The Bank of Japan is examining holding an emergency meeting early next week to ease monetary policy as the strong yen threatens the country's fragile economic recovery, a source familiar with the matter said.
The most likely option is for the central bank to expand its fund-supply tool put in place in December last year, under which it offers up to 20 trillion yen ($234 billion) in three-month loans to banks at 0.1 percent, the source told Reuters.
Another possibility is for the BoJ to increase its outright government bond purchases from the current 21.6 trillion yen per year, although this is less likely due to strong opposition from some within the BoJ.
The date of the emergency meeting is yet to be decided and there is still a chance the BoJ may opt to wait until its regular policy-setting meeting on September 6-7 to loosen policy, the source familiar with the central bank's thinking said. The source declined to be named due to the sensitivity of the matter.
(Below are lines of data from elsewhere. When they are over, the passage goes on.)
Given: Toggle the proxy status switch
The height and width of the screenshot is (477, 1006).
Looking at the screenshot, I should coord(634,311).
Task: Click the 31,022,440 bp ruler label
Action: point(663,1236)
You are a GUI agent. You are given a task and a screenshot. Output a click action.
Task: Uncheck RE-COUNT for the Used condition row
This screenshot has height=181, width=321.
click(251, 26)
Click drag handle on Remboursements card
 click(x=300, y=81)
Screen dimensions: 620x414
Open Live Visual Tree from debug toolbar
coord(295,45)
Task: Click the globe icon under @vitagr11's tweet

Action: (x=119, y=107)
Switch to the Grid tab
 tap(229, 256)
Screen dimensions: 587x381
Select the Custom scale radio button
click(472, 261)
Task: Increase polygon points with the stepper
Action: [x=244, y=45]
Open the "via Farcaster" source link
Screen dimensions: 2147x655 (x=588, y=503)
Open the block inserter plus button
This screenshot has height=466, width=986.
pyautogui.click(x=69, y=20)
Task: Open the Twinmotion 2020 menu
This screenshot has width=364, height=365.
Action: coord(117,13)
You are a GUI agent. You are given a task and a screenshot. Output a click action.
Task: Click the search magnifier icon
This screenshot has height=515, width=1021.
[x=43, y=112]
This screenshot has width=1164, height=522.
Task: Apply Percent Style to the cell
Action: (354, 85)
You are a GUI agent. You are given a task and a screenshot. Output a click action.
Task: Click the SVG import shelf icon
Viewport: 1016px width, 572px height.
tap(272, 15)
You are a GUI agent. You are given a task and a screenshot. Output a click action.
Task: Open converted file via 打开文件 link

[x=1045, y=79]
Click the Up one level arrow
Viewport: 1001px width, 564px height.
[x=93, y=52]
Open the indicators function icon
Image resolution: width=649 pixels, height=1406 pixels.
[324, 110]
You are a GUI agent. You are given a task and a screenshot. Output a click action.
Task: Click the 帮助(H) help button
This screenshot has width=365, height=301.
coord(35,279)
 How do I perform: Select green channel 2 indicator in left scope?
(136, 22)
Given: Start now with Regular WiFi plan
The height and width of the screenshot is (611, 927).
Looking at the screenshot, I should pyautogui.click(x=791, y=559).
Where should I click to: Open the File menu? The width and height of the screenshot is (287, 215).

But an emergency meeting may be held as early as Tuesday, when BoJ Governor Masaaki Shirakawa is back in Tokyo after his visit to the United States for a central bankers' meeting in Jackson Hole, Wyoming.
Japanese policymakers have tried to talk down the yen and signalled their readiness to intervene in the currency market after the yen hit a 15-year high against the dollar on Tuesday, threatening to derail the economy's export-led recovery.
The BoJ has been considering easing policy and has been lining up its options, but had initially hoped to wait until the September rate review for clearer evidence of the damage the strong yen was inflicting on business sentiment.
But recent sharp yen gains and stock price falls, as well as mounting government pressure, alarmed some in the BoJ enough to ponder an immediate policy response. The government, which is expected to outline its economic stimulus measures next Tuesday, has heightened pressure on the central bank to do its part to support growth.
Prime Minister Naoto Kan said on Friday he hoped to meet Shirakawa as soon as possible after the governor's return from the United States, and request for a "flexible" monetary policy response to the strong yen.
The BoJ is expected to examine expanding the size of its fixed-rate fund supply programme to 30 trillion yen from the current 20 trillion yen, or extend the duration of cheap loans to banks to six months from three months.
Such a step could push down interbank lending rates and indirectly weaken the yen, although the impact would likely be limited and short-lived with money market rates already very low. The move would therefore be more of a token gesture to show that the central bank was doing what it could to support the economy.